§ Problem requirements
Please, starting at the line that contains "Open 帮派发布 link", reproduce every line exactly until the records run out, skipping all pictures.
[[ Data under study open ]]
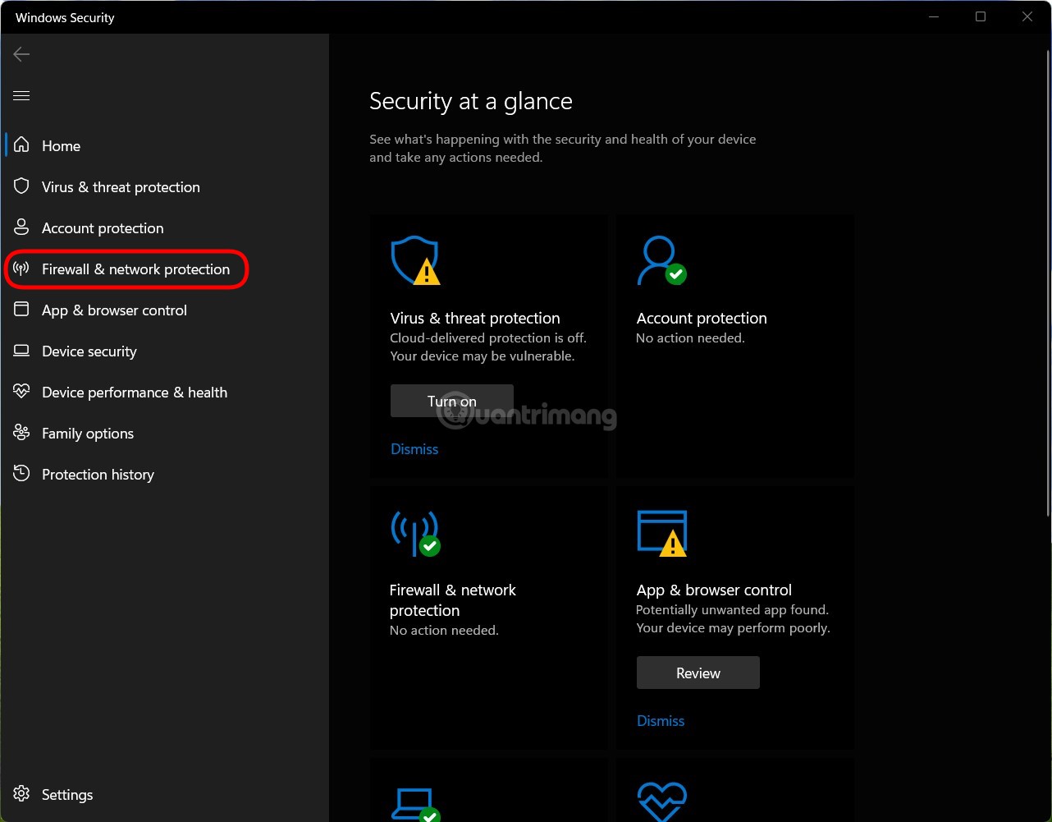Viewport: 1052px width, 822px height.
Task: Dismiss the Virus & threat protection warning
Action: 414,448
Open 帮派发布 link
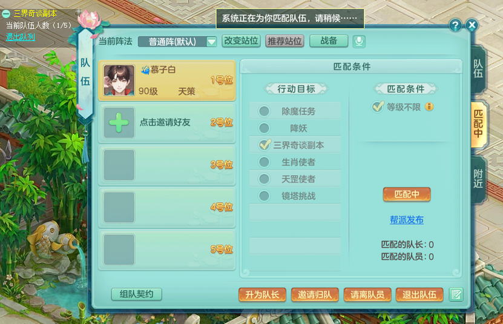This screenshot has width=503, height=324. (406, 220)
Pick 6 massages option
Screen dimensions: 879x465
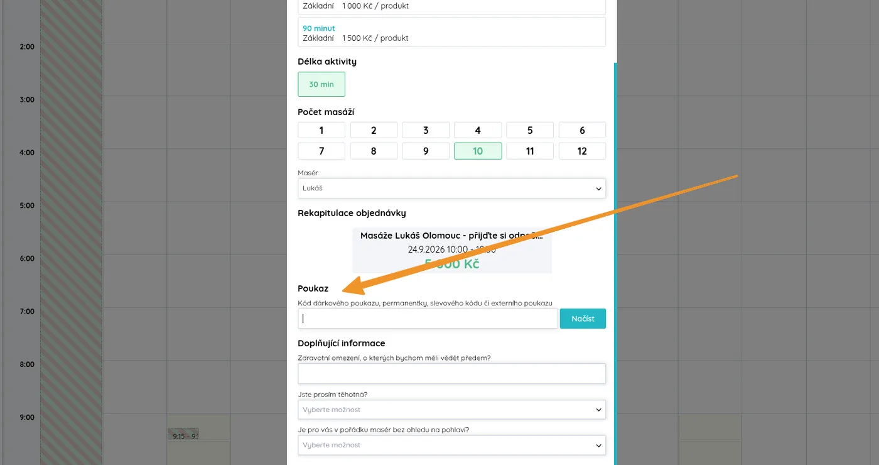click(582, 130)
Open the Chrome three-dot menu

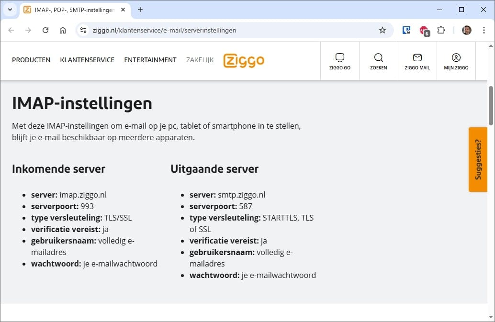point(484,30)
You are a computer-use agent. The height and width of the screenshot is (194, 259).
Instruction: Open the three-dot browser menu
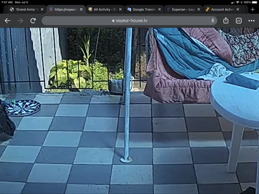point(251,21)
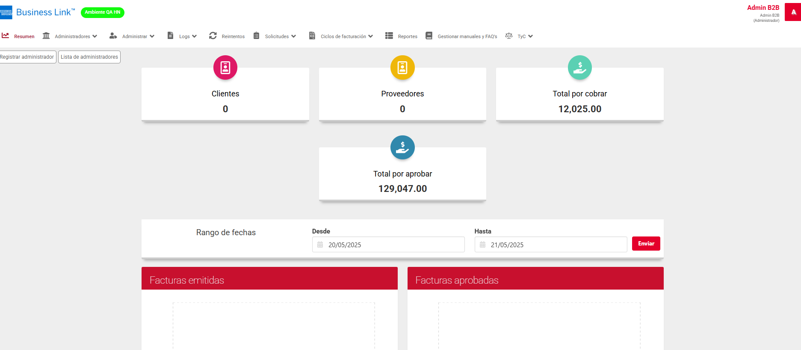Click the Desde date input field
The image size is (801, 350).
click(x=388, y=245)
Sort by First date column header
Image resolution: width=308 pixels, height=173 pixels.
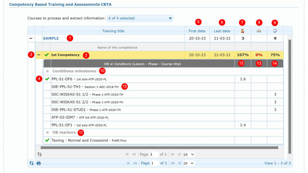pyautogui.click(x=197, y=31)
[[ Data under study closed ]]
§ Answer to this task
Open 帮派发布 link
This screenshot has width=503, height=324. (406, 220)
Pick 6 massages option
Screen dimensions: 879x465
click(582, 130)
Open the Chrome three-dot menu

point(484,30)
You are a computer-use agent. The height and width of the screenshot is (194, 259).
Instruction: Open the three-dot browser menu
point(251,21)
Click the Desde date input field
The image size is (801, 350).
click(x=388, y=245)
Sort by First date column header
Image resolution: width=308 pixels, height=173 pixels.
pyautogui.click(x=197, y=31)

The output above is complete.